His parting thought for the kids (Tomorrow he's having them do some written responses.), was a comparison between this clip encouraging kids to protect themselves against nuclear fallout with newspapers, and people today being forced to remove their shoes at the airport to protect against terrorists. "So when your grandkids see films of you at the airport with no shoes and they ask, 'Gramps, why were you standing in the airport in your socks?' what will you tell them? You were protecting yourself against terrorists?"

It interesting to me to compare these type of film clips with the types of movies (Red Dawn is not instructional, admittedly) that I watched in high school on movie days, or with subs, or whatnot. Bert the Turtle tells the kids that everything will be ok, if you just follow directions and stay alert. The overall message is that you can do something to protect yourself against danger. Bert's trying to keep people from feeling hopeless (Even though the whole notion of newspapers against radiation is obviously ridiculous.).

The post-apocalyptic scifi books I was reading starting when I was 11 or 12, The Day After, the Mad Max movies, Red Dawn, War Games, etc.; all these things I put in my little tween brain... They left me with the distinct impression that it didn't really matter what I did, or what we did, since the whole world was going to 'asplode and disintegrate anyhow. It seems to me, and feel free to disagree, that there was a certain time period wherein children/teens were exposed to a lot of information about how dangerous the world was but weren't given any ideas on how to fix it. This is, of course, my view. I don't remember a lot of information or ideas on empowerment, or citizenship to change the world, or anything of that nature. I remember people telling us to be scared. I remember movies showing us how bad everything was and/or could be. Kids today seem to have the same kind of ridiculous, "don't panic" kind of messages being sent to them as Bert endorsed.

This leaves me wondering two things:

1) We are called Generation X, the slacker kids, the apathy generation. Where does this reputation for not doing anything come from? Does it have anything to do with growing up at the end of the Cold War? "There's nothing we can do (to stop the bomb/change the world), why bother?"

2) I've discussed with some of you in education, how many kids we see who are afraid to try anything. They prefer to sit in their room and watch tv or internet. Is this a new generation of fear? "There's nothing you can do (to be successful/keep from being hurt/find happiness), why bother?"

I don't know. Lots of thoughts today as I watch kids learning.

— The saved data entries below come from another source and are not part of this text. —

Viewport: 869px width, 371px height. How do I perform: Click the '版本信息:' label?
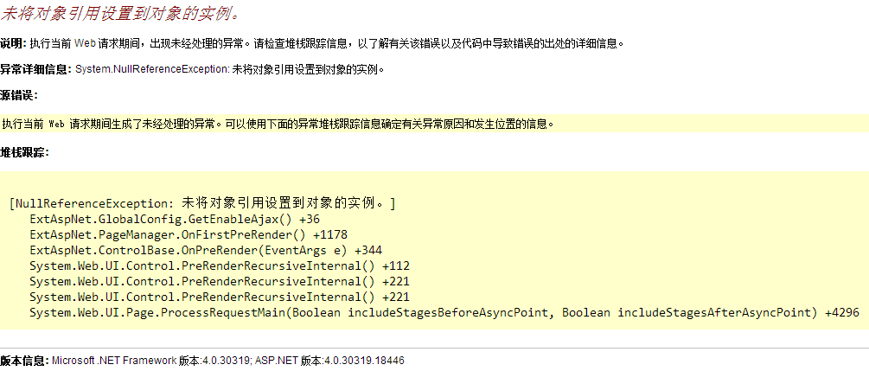pos(24,360)

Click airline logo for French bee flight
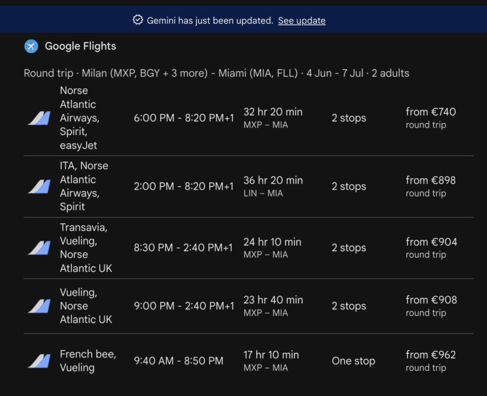click(x=39, y=361)
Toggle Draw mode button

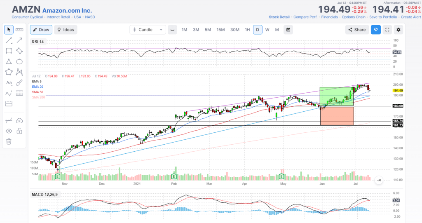(x=40, y=30)
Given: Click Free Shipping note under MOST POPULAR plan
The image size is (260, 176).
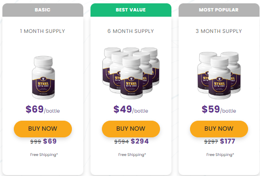Looking at the screenshot, I should click(220, 155).
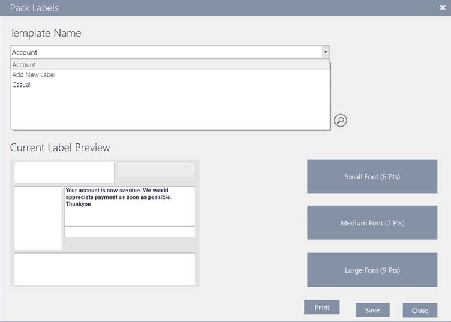Click the grey top-right preview box
451x322 pixels.
[156, 170]
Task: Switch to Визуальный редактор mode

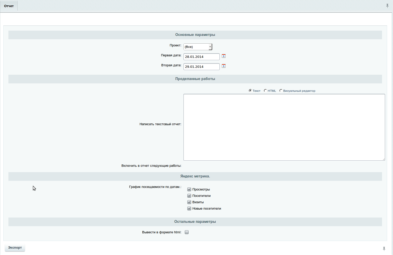Action: (281, 91)
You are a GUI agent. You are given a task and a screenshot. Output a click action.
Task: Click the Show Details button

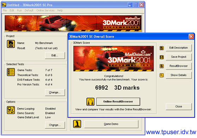point(179,75)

I'll leave you with an impressive list of post-nuclear apocalyptic fiction:
list of wikipedia post-apocalyptic fiction

3 comments:

ninjahq said...

I tried to type a response to this, but it kept becoming paragraphs. We should discuss this over a meal, methinks :)

Secret Squirrel said...

My childhood was very censored. I didn't start watching the news until college. I became afraid of the world my senior year of high school when we had to read Newsweek in CWP. Before that I really lived in a very safe fantasy world, even though I read every Stephen King book I could get. I don't know if this experience has made me more or less hopeless and cynical about the future.

thetravellor said...

I don't know that I agree with you. I don't really remember feeling scared & hopeless. Perhaps its a difference in ages - I was still pretty young when the Berlin wall came down, and don't think I've ever seen Red Dawn. Also - our reading tastes were a bit different then, so may be I was cocooned in my own little world?